Allah benar – benar menginginkan aku masuk surga. Diberi Nya aku kemampuan untuk berpikir, kelima indra yang masih dapat digunakan sempurna. Namun tidak ada bentuk syukurku pada Nya. Tak tergerak sedikit pun di hati untuk mencoba meraih ridho-Nya.
Lantas, bagaimana? Agaknya hadits di bawah ini dapat menjawab.
“Jika datang padamu lelaki yang kau ridhai agama dan akhlaknya, maka nikahkanlah dia. Jika tak kau lakukan, maka akan terjadi fitnah di muka Bumi dan kerusakan yang panjang.” (HR Turmudzi dan Ibnu Majah).
“Dunia ini sesungguhnya merupakan kesenangan dan kesenangan dunia yang paling baik adalah seorang wanita yang saleh.” (HR. Ibnu Majah)
Gharizah an-nau . Adalah fitrah manusia untuk saling berkasih sayang. Namun kembali kepada diri kita masing – masing, apakah hendak menjadikan fitrah dari Allah swt tersebut ternoda? Ataukah memanajemen fitrah tersebut sesuai dengan syariat Nya. Agar senantiasa dalam ridho Nya dan menempatkan fitrah tersebut sebagai ladang amal ibadah.



"Aku tidak menemukan solusi bagi dua orang yang saling mencintai selain pernikahan" 

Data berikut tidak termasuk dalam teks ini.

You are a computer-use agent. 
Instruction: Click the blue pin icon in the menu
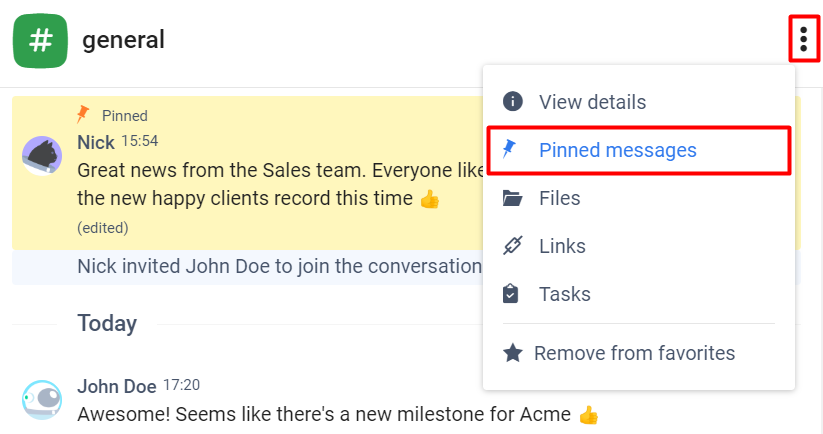[x=509, y=149]
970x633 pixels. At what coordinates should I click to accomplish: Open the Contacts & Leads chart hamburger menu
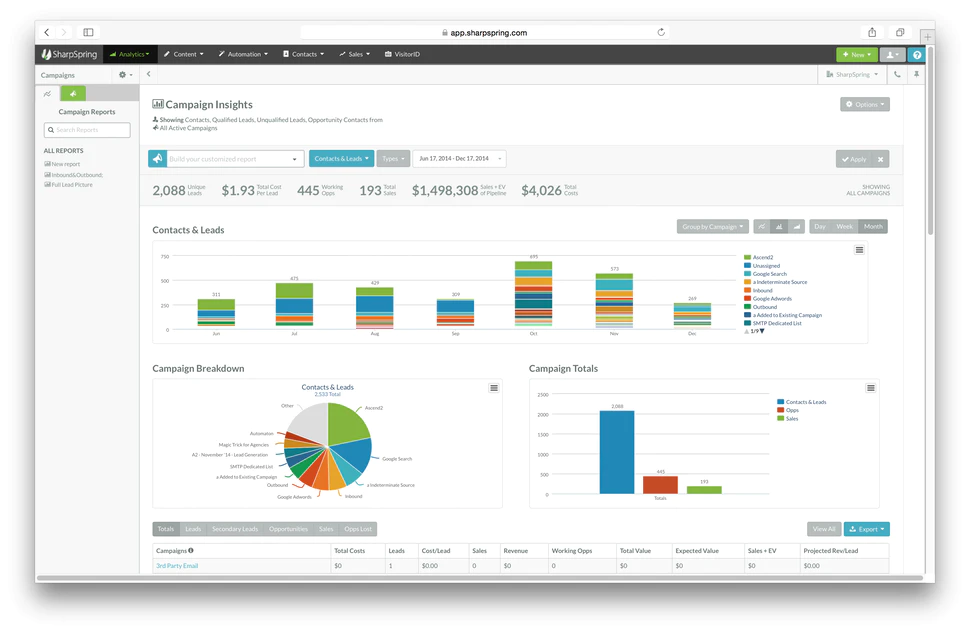click(858, 251)
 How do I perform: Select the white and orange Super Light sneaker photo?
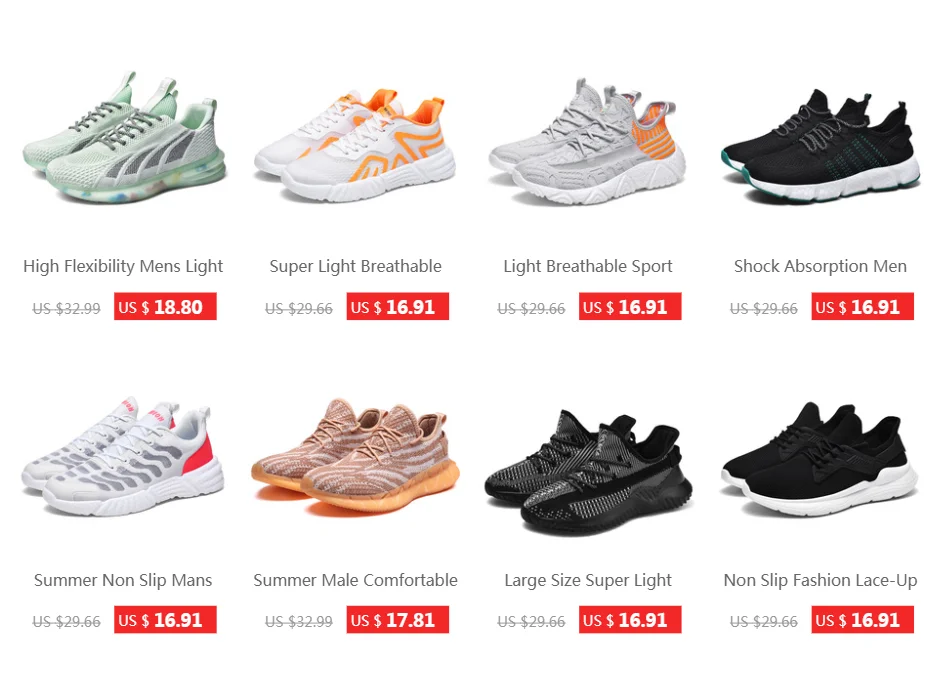click(x=355, y=145)
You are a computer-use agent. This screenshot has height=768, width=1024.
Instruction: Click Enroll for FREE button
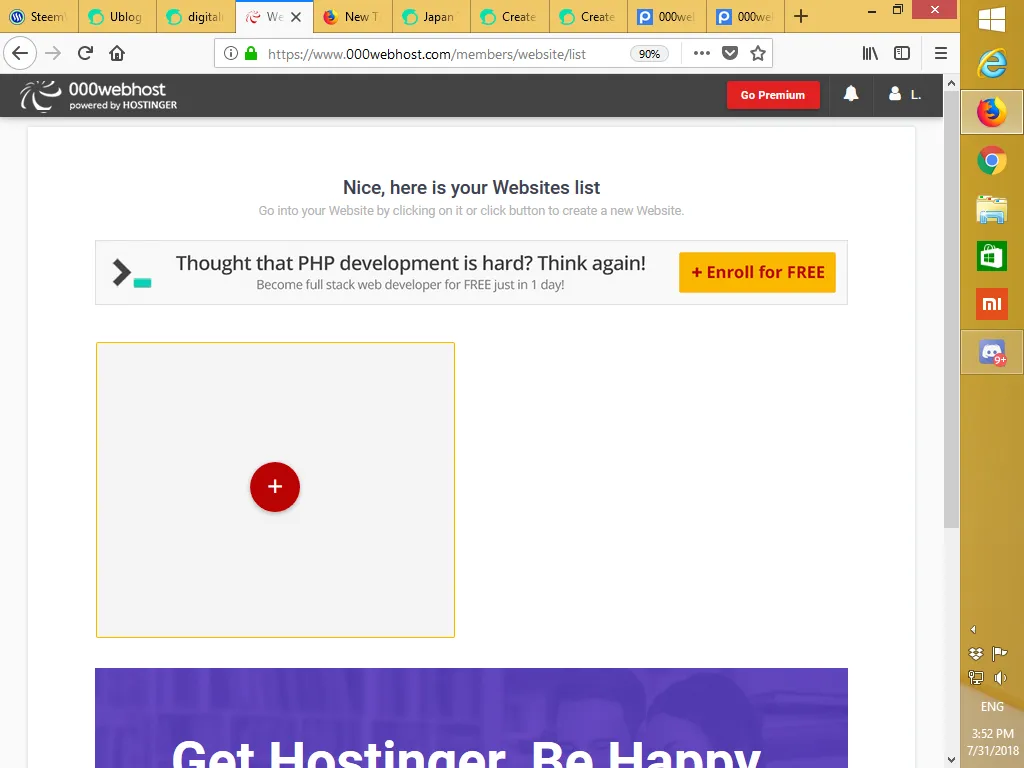758,272
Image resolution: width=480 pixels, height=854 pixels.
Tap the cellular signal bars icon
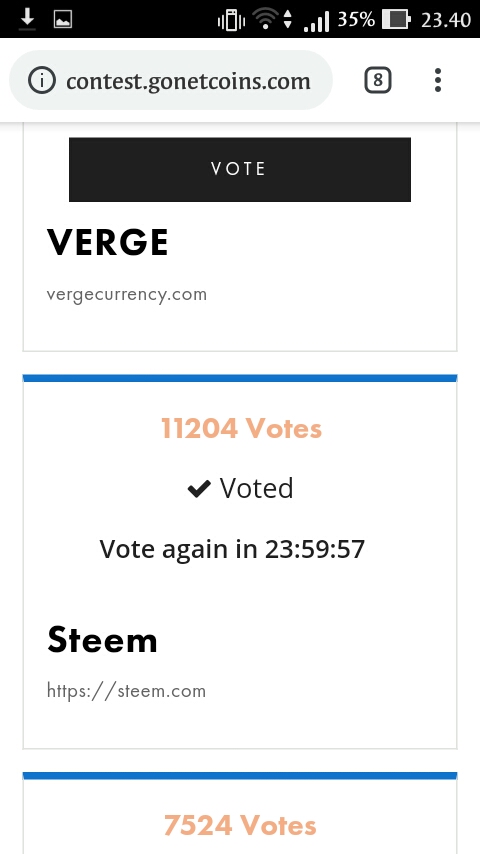click(317, 22)
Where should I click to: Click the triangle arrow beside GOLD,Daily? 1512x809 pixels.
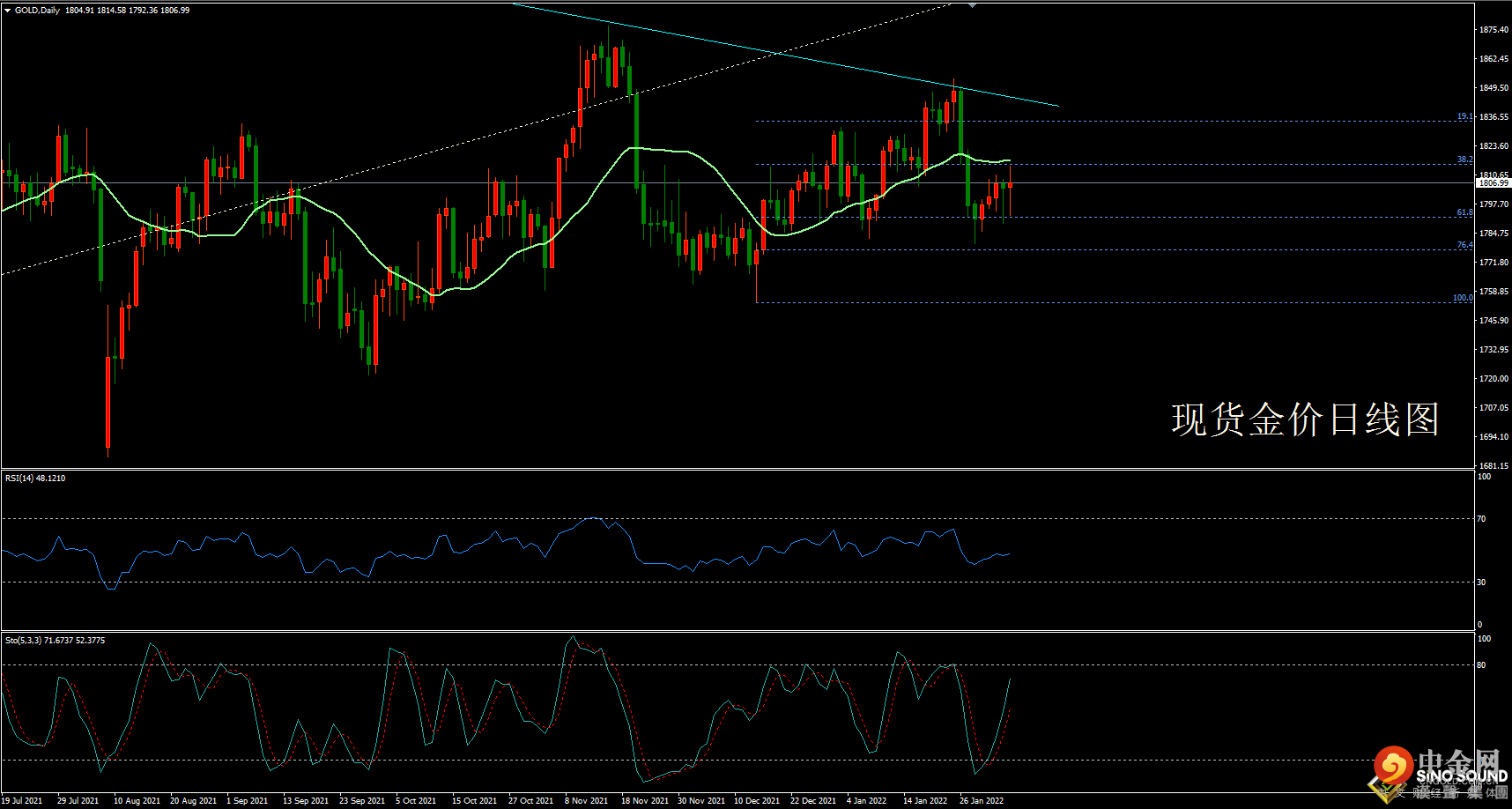8,11
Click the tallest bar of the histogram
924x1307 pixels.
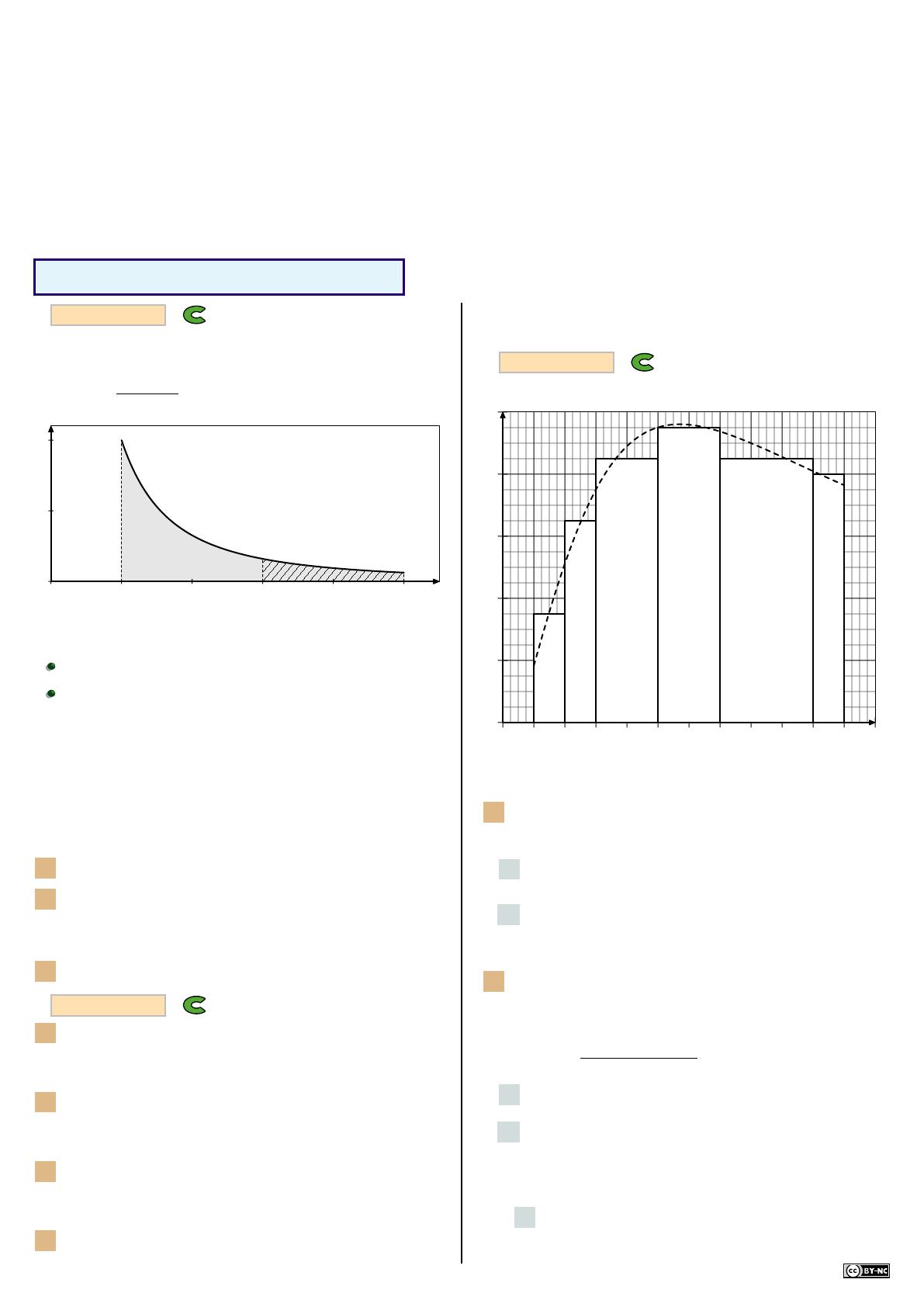pos(689,575)
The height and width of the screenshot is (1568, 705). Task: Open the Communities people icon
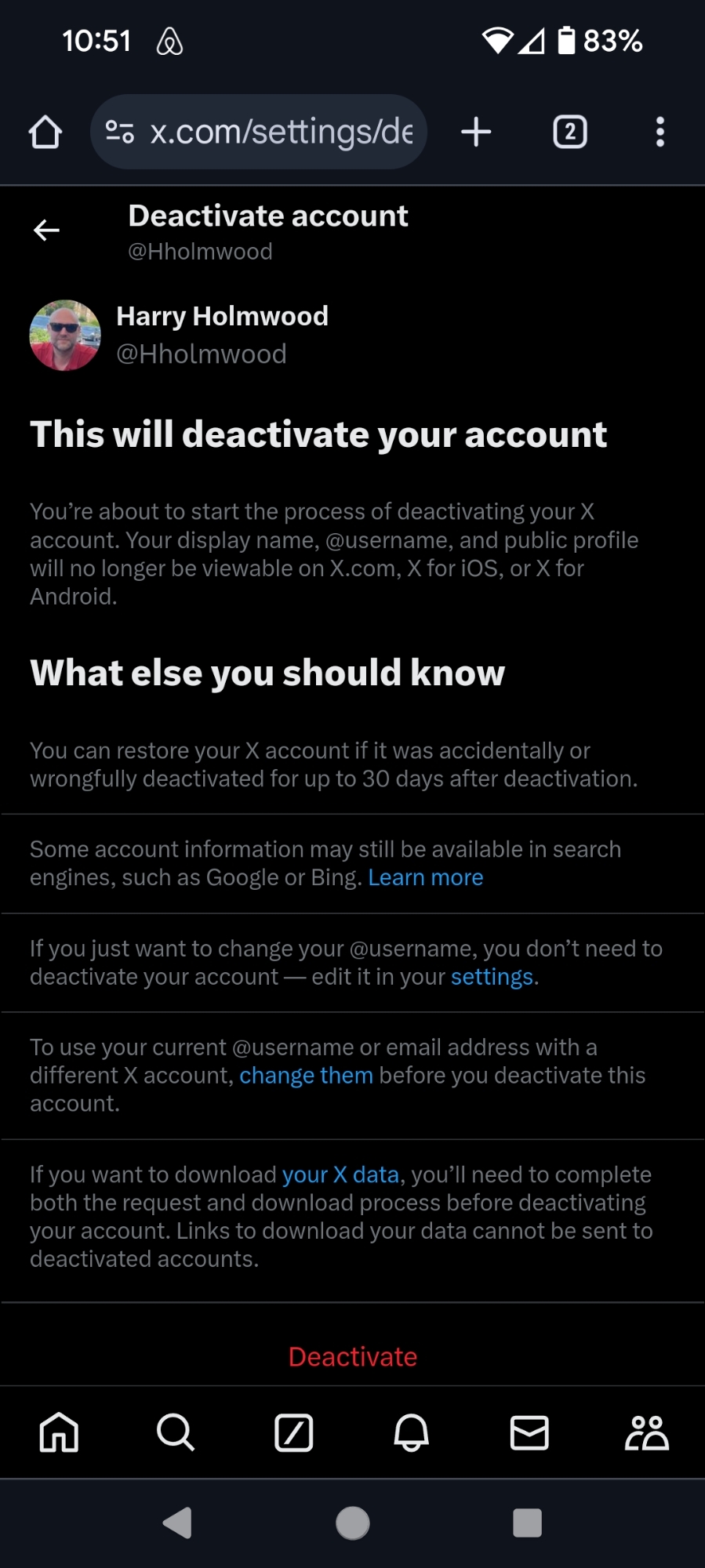click(x=646, y=1432)
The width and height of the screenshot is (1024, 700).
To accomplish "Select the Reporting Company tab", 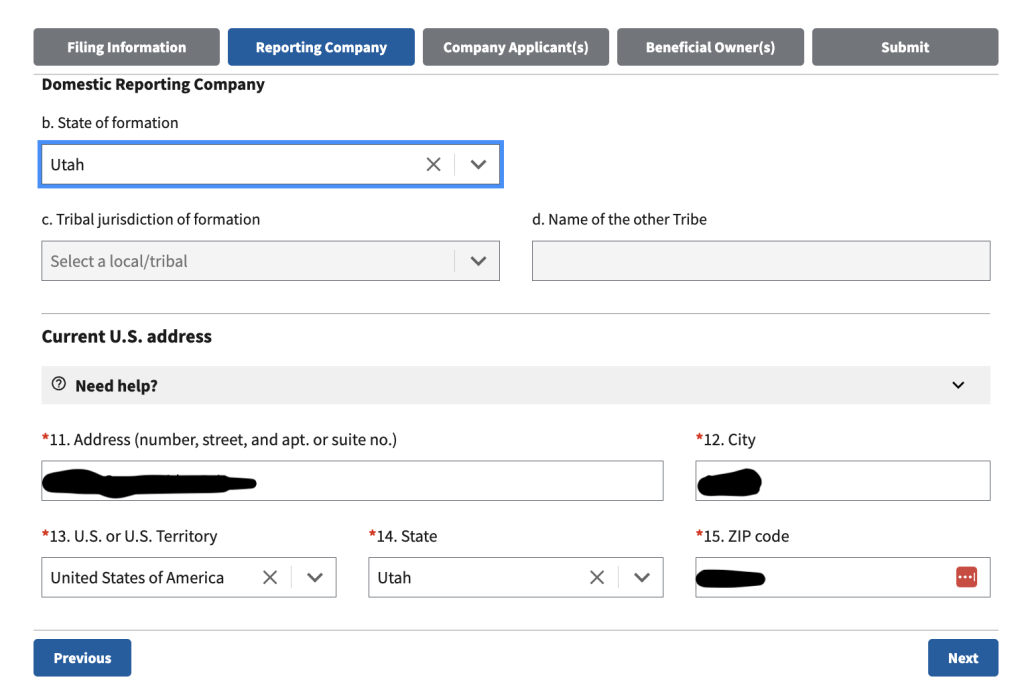I will (x=321, y=47).
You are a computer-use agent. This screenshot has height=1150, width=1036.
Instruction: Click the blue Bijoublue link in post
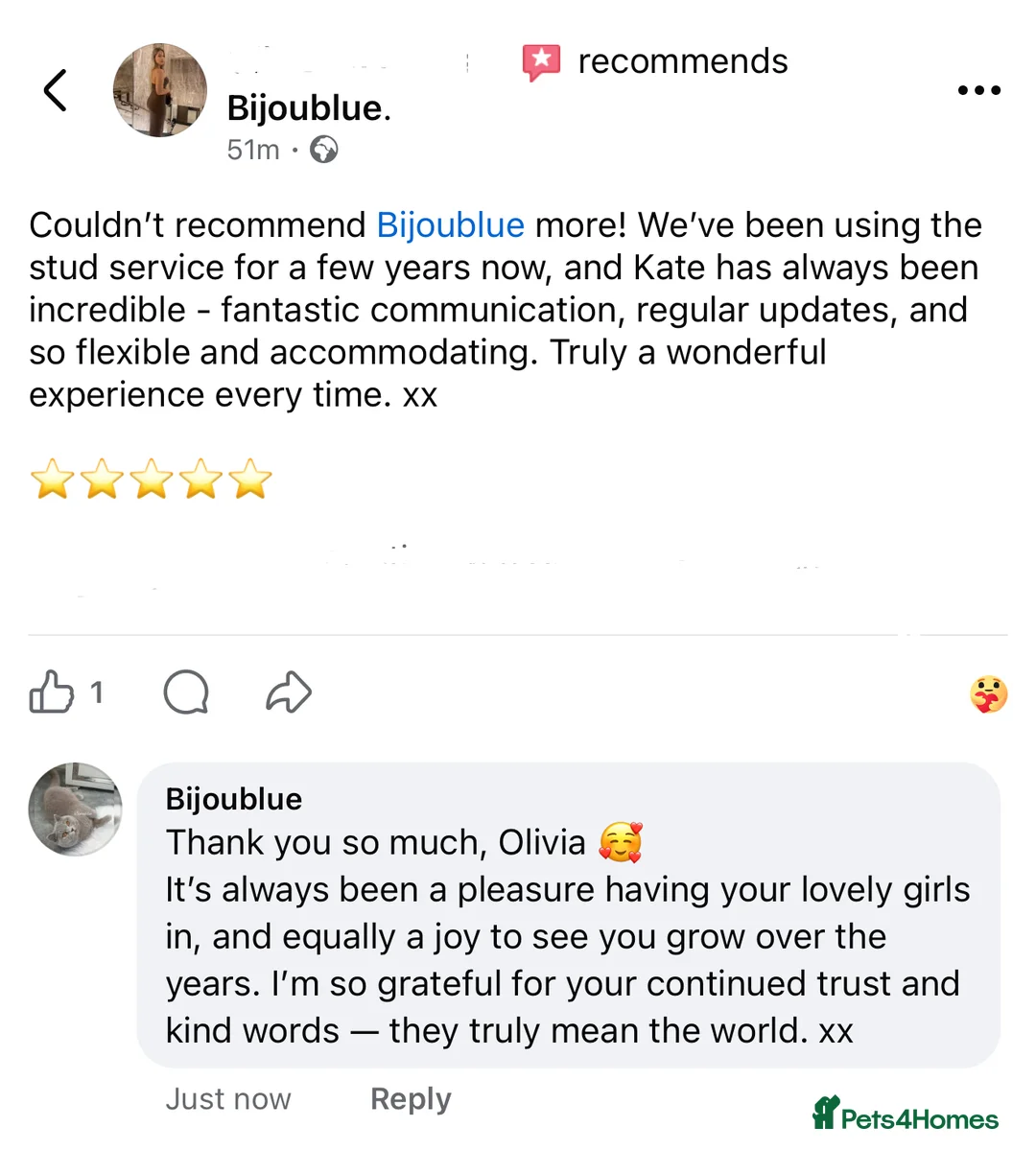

“Dan diantara tanda – tanda kekuasaanNya ialah Dia menciptakan untukmu istri – istri dari jenismu sendiri, supaya kamu cenderung dan merasa tenteram kepadanya, dan dijadikan Nya diantaramu rasa kasih dan sayang. Sesungguhnya pada yang demikian itu benar – benar terdapat tanda – tanda bagi kaum yang berfikir.” (Ar-Rum: 21).